§ TASK
Show each line of the records below where the word "NVRs" occurs.

§ INPUT
■ ■ ■ ■ ■ ■ ■
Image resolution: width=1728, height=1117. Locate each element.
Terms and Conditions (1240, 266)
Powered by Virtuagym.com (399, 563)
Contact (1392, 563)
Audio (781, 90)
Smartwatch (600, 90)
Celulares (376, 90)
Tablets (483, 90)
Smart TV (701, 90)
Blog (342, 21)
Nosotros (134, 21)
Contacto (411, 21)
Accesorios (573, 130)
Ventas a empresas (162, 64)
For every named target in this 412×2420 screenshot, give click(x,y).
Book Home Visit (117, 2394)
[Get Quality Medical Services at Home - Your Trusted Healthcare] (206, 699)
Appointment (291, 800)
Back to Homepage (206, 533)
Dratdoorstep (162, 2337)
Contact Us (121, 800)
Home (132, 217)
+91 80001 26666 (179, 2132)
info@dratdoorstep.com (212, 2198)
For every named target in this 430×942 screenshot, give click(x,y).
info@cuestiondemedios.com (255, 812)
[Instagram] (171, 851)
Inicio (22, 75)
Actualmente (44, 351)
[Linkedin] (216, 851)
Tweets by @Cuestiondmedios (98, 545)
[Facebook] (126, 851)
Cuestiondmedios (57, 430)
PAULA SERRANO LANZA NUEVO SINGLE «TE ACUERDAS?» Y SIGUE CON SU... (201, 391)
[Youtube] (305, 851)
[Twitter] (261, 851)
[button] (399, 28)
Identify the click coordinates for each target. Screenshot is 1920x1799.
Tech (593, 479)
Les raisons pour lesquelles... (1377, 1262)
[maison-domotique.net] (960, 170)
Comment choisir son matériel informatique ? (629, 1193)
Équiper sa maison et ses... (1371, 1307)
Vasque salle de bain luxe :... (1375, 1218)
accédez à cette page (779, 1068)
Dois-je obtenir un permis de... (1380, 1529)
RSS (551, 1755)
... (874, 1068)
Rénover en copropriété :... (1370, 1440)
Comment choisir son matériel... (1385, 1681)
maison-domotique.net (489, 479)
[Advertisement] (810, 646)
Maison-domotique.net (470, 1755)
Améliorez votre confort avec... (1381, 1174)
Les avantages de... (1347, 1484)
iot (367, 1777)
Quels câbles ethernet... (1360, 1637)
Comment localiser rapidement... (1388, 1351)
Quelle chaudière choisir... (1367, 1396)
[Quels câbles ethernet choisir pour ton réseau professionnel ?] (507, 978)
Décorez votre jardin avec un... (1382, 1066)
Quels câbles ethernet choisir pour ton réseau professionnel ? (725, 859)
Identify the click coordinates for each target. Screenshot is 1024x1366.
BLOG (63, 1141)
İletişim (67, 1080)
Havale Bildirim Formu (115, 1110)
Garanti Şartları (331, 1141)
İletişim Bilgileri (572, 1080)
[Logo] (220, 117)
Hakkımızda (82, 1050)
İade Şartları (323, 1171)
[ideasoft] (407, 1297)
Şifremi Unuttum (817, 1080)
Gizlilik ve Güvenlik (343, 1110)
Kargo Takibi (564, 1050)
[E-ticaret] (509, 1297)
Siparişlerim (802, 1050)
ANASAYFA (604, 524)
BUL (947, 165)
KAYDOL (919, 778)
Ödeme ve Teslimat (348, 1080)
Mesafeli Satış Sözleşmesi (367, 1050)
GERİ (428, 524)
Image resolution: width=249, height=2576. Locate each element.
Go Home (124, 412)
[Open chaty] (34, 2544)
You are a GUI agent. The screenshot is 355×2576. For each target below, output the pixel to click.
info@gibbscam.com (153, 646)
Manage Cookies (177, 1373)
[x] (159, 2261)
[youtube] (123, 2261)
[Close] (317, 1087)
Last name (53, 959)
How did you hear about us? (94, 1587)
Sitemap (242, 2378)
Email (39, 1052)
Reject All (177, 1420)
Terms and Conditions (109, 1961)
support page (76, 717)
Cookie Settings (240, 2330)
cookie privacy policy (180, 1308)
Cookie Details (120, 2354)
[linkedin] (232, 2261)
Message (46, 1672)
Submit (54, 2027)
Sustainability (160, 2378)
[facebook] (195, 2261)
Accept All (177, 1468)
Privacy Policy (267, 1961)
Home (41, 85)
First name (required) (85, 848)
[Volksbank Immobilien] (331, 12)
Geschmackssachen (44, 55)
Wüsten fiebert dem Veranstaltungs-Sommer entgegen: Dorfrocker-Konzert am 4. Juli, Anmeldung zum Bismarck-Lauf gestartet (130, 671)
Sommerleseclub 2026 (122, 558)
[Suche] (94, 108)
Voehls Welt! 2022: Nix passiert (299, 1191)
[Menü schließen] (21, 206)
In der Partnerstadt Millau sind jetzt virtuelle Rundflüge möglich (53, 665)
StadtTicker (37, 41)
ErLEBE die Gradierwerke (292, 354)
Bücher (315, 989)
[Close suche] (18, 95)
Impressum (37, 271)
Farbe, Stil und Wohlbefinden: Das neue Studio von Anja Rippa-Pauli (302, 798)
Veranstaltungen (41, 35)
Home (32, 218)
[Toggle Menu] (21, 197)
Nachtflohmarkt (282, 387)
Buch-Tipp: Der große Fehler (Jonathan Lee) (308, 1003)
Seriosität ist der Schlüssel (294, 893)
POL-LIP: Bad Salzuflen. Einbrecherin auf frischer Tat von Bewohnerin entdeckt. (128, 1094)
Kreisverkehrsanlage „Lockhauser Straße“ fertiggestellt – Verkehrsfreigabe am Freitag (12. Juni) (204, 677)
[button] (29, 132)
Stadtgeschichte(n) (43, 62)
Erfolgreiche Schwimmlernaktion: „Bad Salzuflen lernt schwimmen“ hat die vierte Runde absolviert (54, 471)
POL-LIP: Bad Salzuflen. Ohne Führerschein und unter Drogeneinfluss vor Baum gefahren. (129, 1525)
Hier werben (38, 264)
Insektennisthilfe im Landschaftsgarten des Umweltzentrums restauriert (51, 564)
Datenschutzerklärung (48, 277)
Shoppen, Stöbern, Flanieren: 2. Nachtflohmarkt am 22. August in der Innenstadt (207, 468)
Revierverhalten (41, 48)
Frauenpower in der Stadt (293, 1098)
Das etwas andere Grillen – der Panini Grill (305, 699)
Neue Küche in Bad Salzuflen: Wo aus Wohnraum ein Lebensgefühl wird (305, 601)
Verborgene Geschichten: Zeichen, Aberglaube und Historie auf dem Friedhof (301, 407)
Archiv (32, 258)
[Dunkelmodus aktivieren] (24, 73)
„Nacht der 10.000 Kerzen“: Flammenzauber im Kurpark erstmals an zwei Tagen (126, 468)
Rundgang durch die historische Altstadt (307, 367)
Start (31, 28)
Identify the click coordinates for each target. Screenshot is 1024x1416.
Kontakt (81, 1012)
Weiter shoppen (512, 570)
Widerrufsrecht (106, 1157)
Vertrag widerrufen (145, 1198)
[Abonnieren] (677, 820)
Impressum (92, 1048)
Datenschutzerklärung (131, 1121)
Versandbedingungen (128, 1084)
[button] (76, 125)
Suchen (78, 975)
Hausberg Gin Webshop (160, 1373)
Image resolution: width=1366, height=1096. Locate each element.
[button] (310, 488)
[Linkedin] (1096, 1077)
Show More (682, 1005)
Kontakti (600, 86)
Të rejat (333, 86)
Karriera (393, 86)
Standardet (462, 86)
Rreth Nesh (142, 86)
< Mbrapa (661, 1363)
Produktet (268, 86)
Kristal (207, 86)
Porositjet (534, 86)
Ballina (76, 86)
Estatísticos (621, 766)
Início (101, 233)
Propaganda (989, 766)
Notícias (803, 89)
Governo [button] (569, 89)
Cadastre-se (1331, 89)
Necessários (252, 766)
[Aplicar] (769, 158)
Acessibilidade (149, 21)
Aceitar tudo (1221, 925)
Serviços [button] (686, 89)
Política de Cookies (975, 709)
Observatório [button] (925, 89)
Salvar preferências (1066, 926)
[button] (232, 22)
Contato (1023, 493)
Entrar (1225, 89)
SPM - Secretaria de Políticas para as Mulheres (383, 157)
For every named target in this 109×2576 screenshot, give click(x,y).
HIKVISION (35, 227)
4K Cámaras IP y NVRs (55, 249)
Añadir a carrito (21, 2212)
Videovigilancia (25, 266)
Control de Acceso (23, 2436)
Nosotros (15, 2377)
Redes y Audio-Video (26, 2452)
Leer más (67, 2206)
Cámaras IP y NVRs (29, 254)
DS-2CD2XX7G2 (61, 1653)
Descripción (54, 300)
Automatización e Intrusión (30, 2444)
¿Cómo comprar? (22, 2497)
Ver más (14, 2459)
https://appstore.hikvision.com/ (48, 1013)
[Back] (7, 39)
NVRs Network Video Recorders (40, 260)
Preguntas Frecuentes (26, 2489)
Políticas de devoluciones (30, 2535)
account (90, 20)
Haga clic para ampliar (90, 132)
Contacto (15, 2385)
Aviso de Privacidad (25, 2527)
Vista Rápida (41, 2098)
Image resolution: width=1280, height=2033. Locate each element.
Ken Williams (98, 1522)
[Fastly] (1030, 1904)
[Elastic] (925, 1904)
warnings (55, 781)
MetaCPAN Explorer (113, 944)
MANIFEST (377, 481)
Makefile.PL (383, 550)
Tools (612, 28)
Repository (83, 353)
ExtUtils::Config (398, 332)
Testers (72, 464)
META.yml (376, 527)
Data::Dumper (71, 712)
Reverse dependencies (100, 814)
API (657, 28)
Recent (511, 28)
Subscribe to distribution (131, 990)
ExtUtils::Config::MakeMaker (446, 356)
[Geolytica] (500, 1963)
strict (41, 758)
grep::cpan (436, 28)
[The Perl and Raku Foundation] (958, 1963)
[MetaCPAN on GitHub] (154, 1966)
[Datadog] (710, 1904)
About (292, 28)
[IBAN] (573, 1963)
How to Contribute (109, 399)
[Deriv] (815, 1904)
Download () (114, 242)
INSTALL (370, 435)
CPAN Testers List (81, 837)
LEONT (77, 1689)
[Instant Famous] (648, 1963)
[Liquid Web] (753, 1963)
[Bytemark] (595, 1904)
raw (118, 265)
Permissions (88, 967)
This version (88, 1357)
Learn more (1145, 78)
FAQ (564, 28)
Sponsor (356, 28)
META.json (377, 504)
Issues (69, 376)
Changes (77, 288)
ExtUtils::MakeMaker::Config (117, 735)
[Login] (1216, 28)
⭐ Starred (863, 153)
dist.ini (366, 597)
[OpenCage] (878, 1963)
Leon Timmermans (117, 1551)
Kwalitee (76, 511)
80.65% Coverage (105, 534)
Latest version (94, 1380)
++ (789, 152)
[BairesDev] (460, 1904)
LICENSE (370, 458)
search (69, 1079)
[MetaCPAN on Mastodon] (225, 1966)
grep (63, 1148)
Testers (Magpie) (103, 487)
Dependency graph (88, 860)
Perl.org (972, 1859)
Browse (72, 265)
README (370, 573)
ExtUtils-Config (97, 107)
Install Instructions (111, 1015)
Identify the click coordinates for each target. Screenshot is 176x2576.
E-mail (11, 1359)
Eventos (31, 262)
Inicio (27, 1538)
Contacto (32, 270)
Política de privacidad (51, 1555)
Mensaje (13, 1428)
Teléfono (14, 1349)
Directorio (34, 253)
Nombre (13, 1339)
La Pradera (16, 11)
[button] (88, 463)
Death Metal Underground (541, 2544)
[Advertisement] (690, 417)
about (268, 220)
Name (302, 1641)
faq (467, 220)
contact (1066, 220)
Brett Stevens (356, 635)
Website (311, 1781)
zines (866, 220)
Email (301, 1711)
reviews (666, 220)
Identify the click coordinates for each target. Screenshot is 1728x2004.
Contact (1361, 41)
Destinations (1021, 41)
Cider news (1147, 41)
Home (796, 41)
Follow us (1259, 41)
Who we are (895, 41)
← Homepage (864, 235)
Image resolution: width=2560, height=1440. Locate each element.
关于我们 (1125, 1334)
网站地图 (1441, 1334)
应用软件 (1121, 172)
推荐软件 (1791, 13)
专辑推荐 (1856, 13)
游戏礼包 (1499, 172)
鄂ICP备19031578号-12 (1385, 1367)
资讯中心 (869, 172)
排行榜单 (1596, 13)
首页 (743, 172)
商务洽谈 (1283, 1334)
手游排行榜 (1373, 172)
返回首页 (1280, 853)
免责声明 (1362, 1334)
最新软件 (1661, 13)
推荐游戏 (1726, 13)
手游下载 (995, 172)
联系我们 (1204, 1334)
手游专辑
■ ■ ■ ■ ■ ■ ■
§ ANSWER SECTION
4K Cámaras IP y NVRs (55, 249)
Cámaras IP y NVRs (29, 254)
NVRs Network Video Recorders (40, 260)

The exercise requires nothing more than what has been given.